/---

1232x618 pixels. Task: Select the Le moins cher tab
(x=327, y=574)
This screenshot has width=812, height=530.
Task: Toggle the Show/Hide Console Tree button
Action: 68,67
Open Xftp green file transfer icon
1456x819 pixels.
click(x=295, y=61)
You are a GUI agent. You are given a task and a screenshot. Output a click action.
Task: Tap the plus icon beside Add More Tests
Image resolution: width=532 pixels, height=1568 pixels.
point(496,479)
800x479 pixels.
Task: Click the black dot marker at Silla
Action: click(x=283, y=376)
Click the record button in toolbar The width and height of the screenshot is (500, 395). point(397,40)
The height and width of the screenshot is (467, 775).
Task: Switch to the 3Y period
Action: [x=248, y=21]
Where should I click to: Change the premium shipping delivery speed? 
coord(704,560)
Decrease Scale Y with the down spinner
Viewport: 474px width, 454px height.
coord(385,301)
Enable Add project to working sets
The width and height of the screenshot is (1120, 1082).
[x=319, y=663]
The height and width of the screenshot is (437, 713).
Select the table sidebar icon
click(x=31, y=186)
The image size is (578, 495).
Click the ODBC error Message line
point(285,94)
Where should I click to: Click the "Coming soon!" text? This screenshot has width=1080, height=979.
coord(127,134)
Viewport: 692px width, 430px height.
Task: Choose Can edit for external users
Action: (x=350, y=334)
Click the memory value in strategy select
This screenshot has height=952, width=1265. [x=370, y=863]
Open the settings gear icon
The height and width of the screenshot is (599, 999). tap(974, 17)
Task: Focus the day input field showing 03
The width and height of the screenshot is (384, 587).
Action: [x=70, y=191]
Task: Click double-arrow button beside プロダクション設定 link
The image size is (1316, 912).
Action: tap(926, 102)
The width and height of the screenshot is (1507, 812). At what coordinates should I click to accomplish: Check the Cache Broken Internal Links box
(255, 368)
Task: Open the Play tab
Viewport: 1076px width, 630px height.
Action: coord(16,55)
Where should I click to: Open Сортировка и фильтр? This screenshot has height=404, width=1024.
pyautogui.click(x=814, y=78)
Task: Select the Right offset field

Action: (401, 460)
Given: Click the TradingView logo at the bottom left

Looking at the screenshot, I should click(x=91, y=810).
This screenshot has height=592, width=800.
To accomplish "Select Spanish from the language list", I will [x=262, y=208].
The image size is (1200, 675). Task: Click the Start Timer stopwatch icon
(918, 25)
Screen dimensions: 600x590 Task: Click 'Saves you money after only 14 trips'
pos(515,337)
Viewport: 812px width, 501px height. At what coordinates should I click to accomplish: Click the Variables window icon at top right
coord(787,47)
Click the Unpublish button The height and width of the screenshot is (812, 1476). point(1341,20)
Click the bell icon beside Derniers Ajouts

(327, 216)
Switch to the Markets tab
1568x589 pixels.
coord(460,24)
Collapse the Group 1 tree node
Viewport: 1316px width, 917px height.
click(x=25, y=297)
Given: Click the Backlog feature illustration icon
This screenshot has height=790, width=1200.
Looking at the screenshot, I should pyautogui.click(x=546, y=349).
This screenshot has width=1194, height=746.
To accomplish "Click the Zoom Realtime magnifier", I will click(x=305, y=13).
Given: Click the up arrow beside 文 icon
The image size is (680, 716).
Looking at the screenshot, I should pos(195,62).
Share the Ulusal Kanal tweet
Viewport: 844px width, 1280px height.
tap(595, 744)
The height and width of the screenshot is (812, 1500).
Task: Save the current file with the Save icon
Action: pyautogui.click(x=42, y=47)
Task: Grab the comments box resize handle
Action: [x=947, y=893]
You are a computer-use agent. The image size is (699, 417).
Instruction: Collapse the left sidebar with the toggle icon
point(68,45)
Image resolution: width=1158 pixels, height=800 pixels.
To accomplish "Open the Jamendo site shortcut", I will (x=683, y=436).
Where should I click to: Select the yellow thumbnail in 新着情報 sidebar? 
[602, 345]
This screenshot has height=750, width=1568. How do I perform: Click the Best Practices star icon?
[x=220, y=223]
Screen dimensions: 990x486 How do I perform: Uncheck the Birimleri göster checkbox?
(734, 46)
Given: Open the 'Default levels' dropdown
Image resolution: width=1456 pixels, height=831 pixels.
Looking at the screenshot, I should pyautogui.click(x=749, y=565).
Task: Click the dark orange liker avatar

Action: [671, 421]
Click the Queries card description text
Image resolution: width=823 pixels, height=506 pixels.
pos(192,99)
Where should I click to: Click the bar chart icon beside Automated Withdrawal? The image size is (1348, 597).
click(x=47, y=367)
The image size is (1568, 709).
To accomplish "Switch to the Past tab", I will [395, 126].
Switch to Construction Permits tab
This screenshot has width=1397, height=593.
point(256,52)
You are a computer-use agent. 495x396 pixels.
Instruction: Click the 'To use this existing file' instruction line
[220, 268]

\---

**DESCRIPTION OF THE TASK:**
Reproduce all of the rows above, word for word and line for line.

**EXERCISE RESULT:**
1232x618 pixels. Task: Select the Le moins cher tab
(x=327, y=574)
This screenshot has width=812, height=530.
Task: Toggle the Show/Hide Console Tree button
Action: 68,67
Open Xftp green file transfer icon
1456x819 pixels.
click(x=295, y=61)
You are a GUI agent. You are given a task and a screenshot. Output a click action.
Task: Tap the plus icon beside Add More Tests
Image resolution: width=532 pixels, height=1568 pixels.
point(496,479)
800x479 pixels.
Task: Click the black dot marker at Silla
Action: click(x=283, y=376)
Click the record button in toolbar The width and height of the screenshot is (500, 395). point(397,40)
The height and width of the screenshot is (467, 775).
Task: Switch to the 3Y period
Action: [x=248, y=21]
Where should I click to: Change the premium shipping delivery speed? 
coord(704,560)
Decrease Scale Y with the down spinner
Viewport: 474px width, 454px height.
coord(385,301)
Enable Add project to working sets
The width and height of the screenshot is (1120, 1082).
[x=319, y=663]
The height and width of the screenshot is (437, 713).
Select the table sidebar icon
click(x=31, y=186)
The image size is (578, 495).
Click the ODBC error Message line
point(285,94)
Where should I click to: Click the "Coming soon!" text? This screenshot has width=1080, height=979.
coord(127,134)
Viewport: 692px width, 430px height.
Task: Choose Can edit for external users
Action: (x=350, y=334)
Click the memory value in strategy select
This screenshot has height=952, width=1265. [x=370, y=863]
Open the settings gear icon
The height and width of the screenshot is (599, 999). tap(974, 17)
Task: Focus the day input field showing 03
The width and height of the screenshot is (384, 587).
Action: [x=70, y=191]
Task: Click double-arrow button beside プロダクション設定 link
The image size is (1316, 912).
Action: tap(926, 102)
The width and height of the screenshot is (1507, 812). At what coordinates should I click to accomplish: Check the Cache Broken Internal Links box
(255, 368)
Task: Open the Play tab
Viewport: 1076px width, 630px height.
Action: coord(16,55)
Where should I click to: Open Сортировка и фильтр? This screenshot has height=404, width=1024.
pyautogui.click(x=814, y=78)
Task: Select the Right offset field

Action: (401, 460)
Given: Click the TradingView logo at the bottom left

Looking at the screenshot, I should click(x=91, y=810).
This screenshot has height=592, width=800.
To accomplish "Select Spanish from the language list", I will [x=262, y=208].
The image size is (1200, 675). Task: Click the Start Timer stopwatch icon
(918, 25)
Screen dimensions: 600x590 Task: Click 'Saves you money after only 14 trips'
pos(515,337)
Viewport: 812px width, 501px height. At what coordinates should I click to accomplish: Click the Variables window icon at top right
coord(787,47)
Click the Unpublish button The height and width of the screenshot is (812, 1476). point(1341,20)
Click the bell icon beside Derniers Ajouts

(327, 216)
Switch to the Markets tab
1568x589 pixels.
coord(460,24)
Collapse the Group 1 tree node
Viewport: 1316px width, 917px height.
click(x=25, y=297)
Given: Click the Backlog feature illustration icon
This screenshot has height=790, width=1200.
Looking at the screenshot, I should pyautogui.click(x=546, y=349).
This screenshot has width=1194, height=746.
To accomplish "Click the Zoom Realtime magnifier", I will click(x=305, y=13).
Given: Click the up arrow beside 文 icon
The image size is (680, 716).
Looking at the screenshot, I should pos(195,62).
Share the Ulusal Kanal tweet
Viewport: 844px width, 1280px height.
tap(595, 744)
The height and width of the screenshot is (812, 1500).
Task: Save the current file with the Save icon
Action: pyautogui.click(x=42, y=47)
Task: Grab the comments box resize handle
Action: [x=947, y=893]
You are a computer-use agent. The image size is (699, 417).
Instruction: Collapse the left sidebar with the toggle icon
point(68,45)
Image resolution: width=1158 pixels, height=800 pixels.
To accomplish "Open the Jamendo site shortcut", I will (x=683, y=436).
Where should I click to: Select the yellow thumbnail in 新着情報 sidebar? 
[602, 345]
This screenshot has height=750, width=1568. How do I perform: Click the Best Practices star icon?
[x=220, y=223]
Screen dimensions: 990x486 How do I perform: Uncheck the Birimleri göster checkbox?
(734, 46)
Given: Open the 'Default levels' dropdown
Image resolution: width=1456 pixels, height=831 pixels.
Looking at the screenshot, I should pyautogui.click(x=749, y=565).
Task: Click the dark orange liker avatar

Action: [671, 421]
Click the Queries card description text
Image resolution: width=823 pixels, height=506 pixels.
pos(192,99)
Where should I click to: Click the bar chart icon beside Automated Withdrawal? The image size is (1348, 597).
click(x=47, y=367)
The image size is (1568, 709).
To accomplish "Switch to the Past tab", I will [395, 126].
Switch to Construction Permits tab
This screenshot has width=1397, height=593.
point(256,52)
You are a computer-use agent. 495x396 pixels.
Instruction: Click the 'To use this existing file' instruction line
[220, 268]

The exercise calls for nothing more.